# Should mods have two ID's?



## RAD (Aug 5, 2002)

I know myself and probably a number of other, would like to be able to use the ignore function on a moderator user but that's not allowed and I can understand why. And I also agree that moderators shouldn't be treated like 2nd class users and have to censor their own comments, they have the freedom to post response just like anyone else within the boards guidelines. 

What I'l like to recommend is that moderators use two different ID's on the site, one for their official usage and the other for posting their own opinion on threads. By not allowing a regular user to add a moderator to their ignore list just causes some ill will when you have to see their responses which you may totally disagree with and wouldn't see if they were on the ignore. 

Just a thought.


----------



## markrubi (Oct 12, 2006)

How hard is it to look past their post(s) and move onto the next? It would be too much to keep up with. Plus they would most likely never get to post on a personal ID. They would be in MOD mode all the time.


----------



## Chris Blount (Jun 22, 2001)

Our policy is that we don't allow staff members to have multiple logins.


----------



## Sharkie_Fan (Sep 26, 2006)

Chris Blount said:


> Our policy is that we don't allow staff members to have multiple logins.
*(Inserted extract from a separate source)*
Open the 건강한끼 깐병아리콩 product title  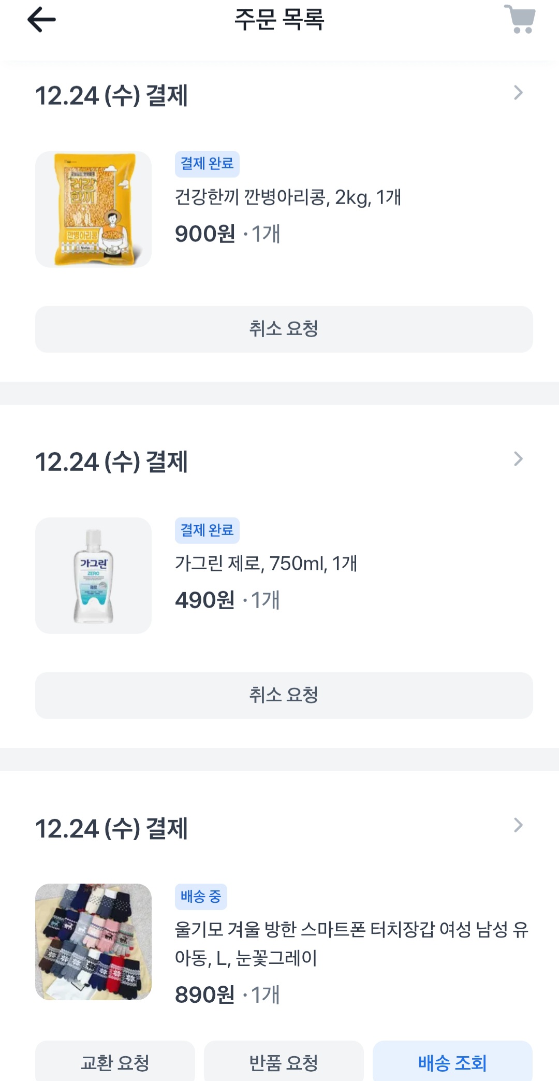(x=288, y=197)
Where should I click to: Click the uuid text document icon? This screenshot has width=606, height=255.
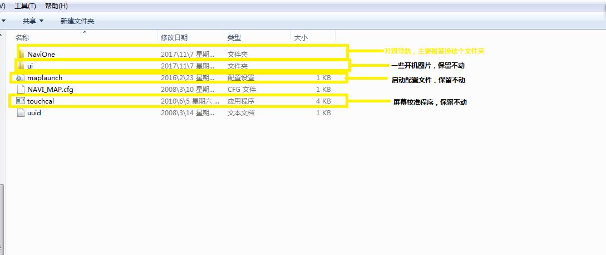(x=21, y=112)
I don't have a problem with this policy, nor do I have the desire to block any of the mods as the OP does...

But, for the sake of argument, Chris, the next question that occurs to me would be whether there is some way for a mod to mark a message "unignorable"...
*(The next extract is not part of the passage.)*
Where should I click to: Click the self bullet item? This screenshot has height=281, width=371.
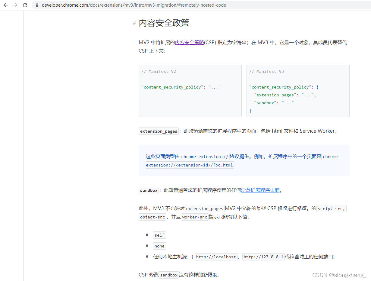159,235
In other words, a method which would allow users to block mods who they care not to read "regular" posts, but would allow the same mod to create PMs or posts which superceded the users "ignore" flag - for those special occasions when the mod has a message which really needs to get out there?


----------



## JM Anthony (Nov 16, 2003)

Why does this feel like high school. If you don't want to read someone's post just don't read it. Get a little moxie, it's not that tough.

John


----------



## James Long (Apr 17, 2003)

I've been on a couple of boards (non-DBS) with "hidden moderators". Not a good idea. They generally sweep in making grand announcements closing threads or deleting/editing posts without anyone knowing the personality behind that decision. With open moderated boards at least you can tell how the mods are thinking from their other posts. On the hidden moderator boards I respect the mods because it is their board ... the most I can do is appreciate a decision they make. I don't get to respect them for what they post since all they (apparently) do is mod.
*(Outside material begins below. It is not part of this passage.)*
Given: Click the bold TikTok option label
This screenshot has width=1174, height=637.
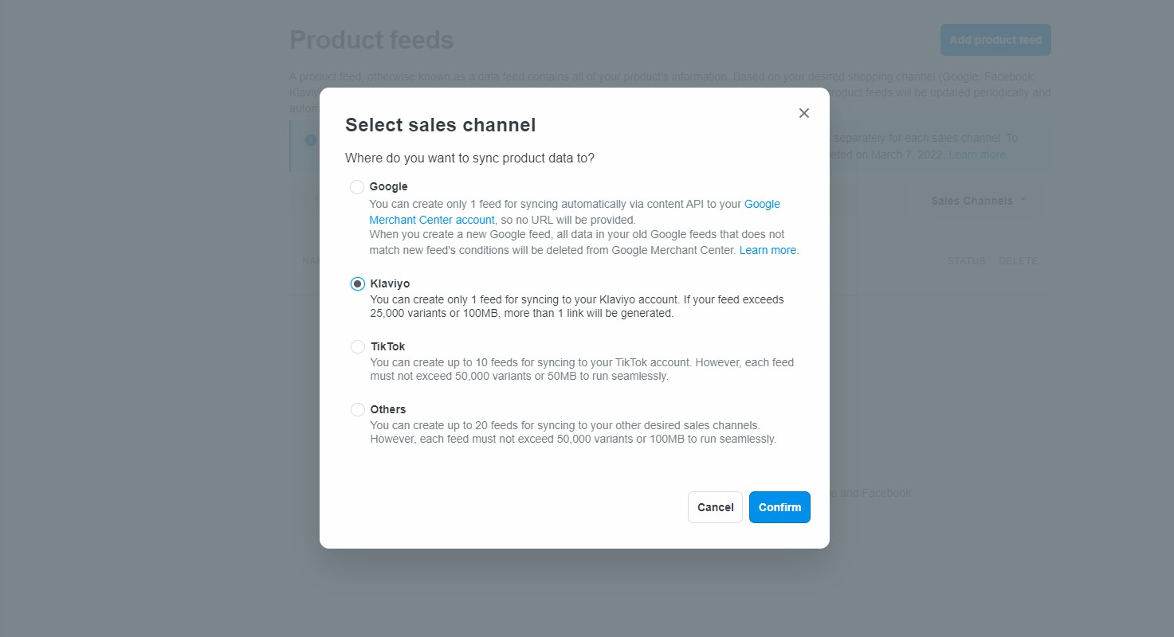Looking at the screenshot, I should pos(388,346).
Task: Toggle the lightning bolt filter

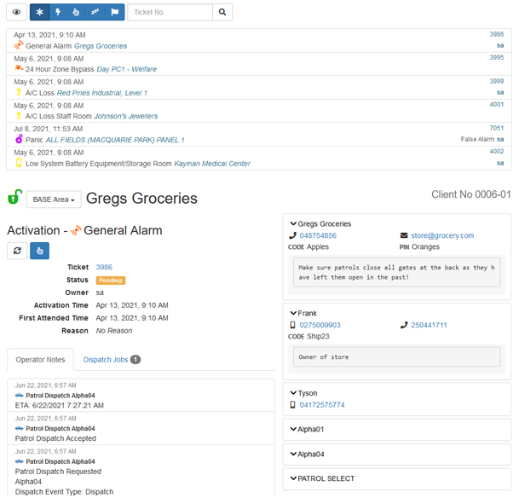Action: pyautogui.click(x=58, y=12)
Overall, I prefer the open system.


----------



## budeone (Aug 19, 2007)

James Long said:


> I've been on a couple of boards (non-DBS) with "hidden moderators". Not a good idea. They generally sweep in making grand announcements closing threads or deleting/editing posts without anyone knowing the personality behind that decision. With open moderated boards at least you can tell how the mods are thinking from their other posts. On the hidden moderator boards I respect the mods because it is their board ... the most I can do is appreciate a decision they make. I don't get to respect them for what they post since all they (apparently) do is mod.
> 
> Overall, I prefer the open system.


Could not have said it any better.


----------



## P Smith (Jul 25, 2002)

I would point to open system have to left a notice to deleted posts what we don't see here.


----------



## BubblePuppy (Nov 3, 2006)

I'm on a couple of scuba diving boards that allow the Mods to have "Sock Puppets' which I think can cause problems if the Sock Puppet posts something somewhat baiting and you respond then the real mod will jump on you for your response.

I like DBS'S Mod policy.


----------



## cnmsales (Jan 9, 2007)

Nothing wrong with DBS's mod system, they do a good job. Mods are what keep the board running. If you don't like how the site is being run then maybe its time to find a different site?


----------



## houskamp (Sep 14, 2006)

never needed to use the ignore button here.. one or two times I would have liked the ban on tho


----------



## budeone (Aug 19, 2007)

Nice set up houskamp


----------



## richiephx (Jan 19, 2006)

Everyone has a right to their own opinion. If a person can't take it then they shouldn't dish it (no pun intended)


----------



## James Long (Apr 17, 2003)

Since Chris has stated the policy and the thread really can't go much further (at least on the topic of allowing mods a second ID ... something no user is permitted) perhaps we should just say "thanks for the suggestion" and move on.

Good night!


----------